第6話 失っちゃう私

意識を取り戻した沙夜は家を飛び出した。

「沙夜!どこ行くの!」

母の叫び声を背中に感じ、あてもなく走った。

(暫くネカフェにでも泊まるか...。いや、ママのプレゼントで貯金は殆ど使ってしまった。)

(制服も置いてきちゃったし、明日からどうしよう...。)


あの一件から陽斗とも会っていない。

完全に私の所為なのに、何故か冷めた。

これが蛙化というやつか。

どこかで陽斗に期待していたのだろう。

私が暴走しても、いつもの優しさで包み込んでくれるのだろうと。


目が虚ろな状態で夜の街を徘徊していた沙夜は、24時間営業のハンバーガーショップに入った。

シンプルなハンバーガーを1つだけ購入すると、ゆっくり席に座る。

「これじゃ、私ホームレスじゃん。」

窓の外を眺めていた沙夜は小さく呟く。

外では、如何にもヤンチャそうな見た目をした高校生の男女グループが、楽しそうに屯している。

(あの中では馴染めないだろうな...。)


沙夜は度々スクールカーストについて考えることがある。

普段、久美や桃香と仲良くしていることで、自分のクラスでのポジションを保てている。

これだけはハッキリとわかる。

桃香が所属している一軍グループでも確実に浮いてしまうし、アニオタ女子グループとは話は合うが、どうしても周りの目を気にしてしまう。やっぱり今の位置が心地良い。

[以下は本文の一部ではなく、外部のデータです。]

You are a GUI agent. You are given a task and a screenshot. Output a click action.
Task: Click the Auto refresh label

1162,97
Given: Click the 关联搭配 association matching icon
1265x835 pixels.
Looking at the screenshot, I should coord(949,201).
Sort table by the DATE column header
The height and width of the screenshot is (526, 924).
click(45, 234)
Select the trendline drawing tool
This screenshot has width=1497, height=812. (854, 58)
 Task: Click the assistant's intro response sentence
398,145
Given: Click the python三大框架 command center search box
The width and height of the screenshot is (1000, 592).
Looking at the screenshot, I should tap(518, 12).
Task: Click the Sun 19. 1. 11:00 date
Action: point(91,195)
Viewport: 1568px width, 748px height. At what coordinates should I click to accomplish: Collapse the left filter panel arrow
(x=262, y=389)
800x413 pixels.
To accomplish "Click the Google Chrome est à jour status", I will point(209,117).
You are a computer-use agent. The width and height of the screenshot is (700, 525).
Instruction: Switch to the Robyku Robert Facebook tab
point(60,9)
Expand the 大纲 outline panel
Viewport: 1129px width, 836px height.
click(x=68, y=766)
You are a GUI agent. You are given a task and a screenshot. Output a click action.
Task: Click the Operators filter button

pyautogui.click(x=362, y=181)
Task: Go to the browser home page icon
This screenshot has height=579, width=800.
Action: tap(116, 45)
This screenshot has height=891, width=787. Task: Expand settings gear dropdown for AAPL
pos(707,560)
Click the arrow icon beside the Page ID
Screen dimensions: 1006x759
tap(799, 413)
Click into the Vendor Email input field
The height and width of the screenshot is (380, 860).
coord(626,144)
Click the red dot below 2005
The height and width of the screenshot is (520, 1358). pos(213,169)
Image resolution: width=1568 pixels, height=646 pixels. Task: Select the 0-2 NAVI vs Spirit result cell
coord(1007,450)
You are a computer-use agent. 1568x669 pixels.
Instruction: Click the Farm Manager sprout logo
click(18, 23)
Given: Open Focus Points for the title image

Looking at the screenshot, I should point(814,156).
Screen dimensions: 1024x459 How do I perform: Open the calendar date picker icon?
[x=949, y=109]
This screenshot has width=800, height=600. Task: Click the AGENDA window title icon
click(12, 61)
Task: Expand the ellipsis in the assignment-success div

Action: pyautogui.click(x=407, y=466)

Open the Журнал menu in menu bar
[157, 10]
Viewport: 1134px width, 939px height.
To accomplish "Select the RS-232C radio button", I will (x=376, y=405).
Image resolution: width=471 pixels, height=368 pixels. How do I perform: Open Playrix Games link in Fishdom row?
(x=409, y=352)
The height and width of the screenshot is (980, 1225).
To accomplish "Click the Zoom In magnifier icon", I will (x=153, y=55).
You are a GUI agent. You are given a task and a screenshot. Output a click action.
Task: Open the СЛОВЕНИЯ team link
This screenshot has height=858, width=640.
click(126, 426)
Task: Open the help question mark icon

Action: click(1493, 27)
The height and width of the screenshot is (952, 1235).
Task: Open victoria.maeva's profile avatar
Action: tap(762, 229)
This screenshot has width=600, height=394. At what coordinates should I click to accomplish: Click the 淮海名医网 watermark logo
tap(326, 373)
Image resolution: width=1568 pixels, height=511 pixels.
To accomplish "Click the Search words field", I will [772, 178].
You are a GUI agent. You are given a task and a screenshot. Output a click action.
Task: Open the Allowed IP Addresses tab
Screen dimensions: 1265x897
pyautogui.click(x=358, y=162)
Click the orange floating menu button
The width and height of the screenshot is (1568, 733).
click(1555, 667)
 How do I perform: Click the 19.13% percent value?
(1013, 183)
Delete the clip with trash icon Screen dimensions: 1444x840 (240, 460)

沙夜がそんなことを考えていると、ウトウトしてそのまま眠りについた。


「お客さま?お客さま?」

店員に肩を揺すられうっすら目を開いた沙夜は、店員と目が合った。

「ここで寝られては困ります!」

注意を受けた沙夜は恥ずかしくなり、顔が真っ赤になる。

「すみません!」

ハンバーガーショップを飛び出した沙夜は、またあてがなくなり夜の街を彷徨う。


駅の地下通路では、ホームレスが簡易的なダンボールハウスに入って休んでいる。

「お嬢ちゃん!」

辺りを見回すと1人のホームレスと目が合う。

「こんな時間にどうしたんだい?」

普段なら急ぎ足で立ち去るが、自分の置かれている状況も後押しをして返事をする。

「家出しちゃったの。」

「そうかそうか。こっちへおいで。」

ホームレスのもとに近づくと、アンモニアのような匂いがする。

「このダンボールと新聞を持って行くと良い。」

心細い沙夜にホームレスの優しい言葉が染みる。同時に偏見の心があった最低な自分を責める。

(私は最低な人間だ。)

ホームレスに心を開いた沙夜は、色々なことを聞いた。炊き出しの場所と時間、空き缶集めのやり方、襲われた時の対処法など、今の沙夜には欠かせない知恵ばかりだ。


(今夜はここで寝よう。)

教わったダンボールハウスの作り方をアレンジして、自分の寝床を確保した。

作業を終えた沙夜は、睡魔に襲われ気を失うように眠った。


翌朝、ホームレスにお礼とお別れを告げた沙夜は、家に戻ることにした。

(彼氏はまた作れば良いけど、ママは私のママだけだ。)

そんな残酷な結論を出した沙夜の顔は、少し大人びていた。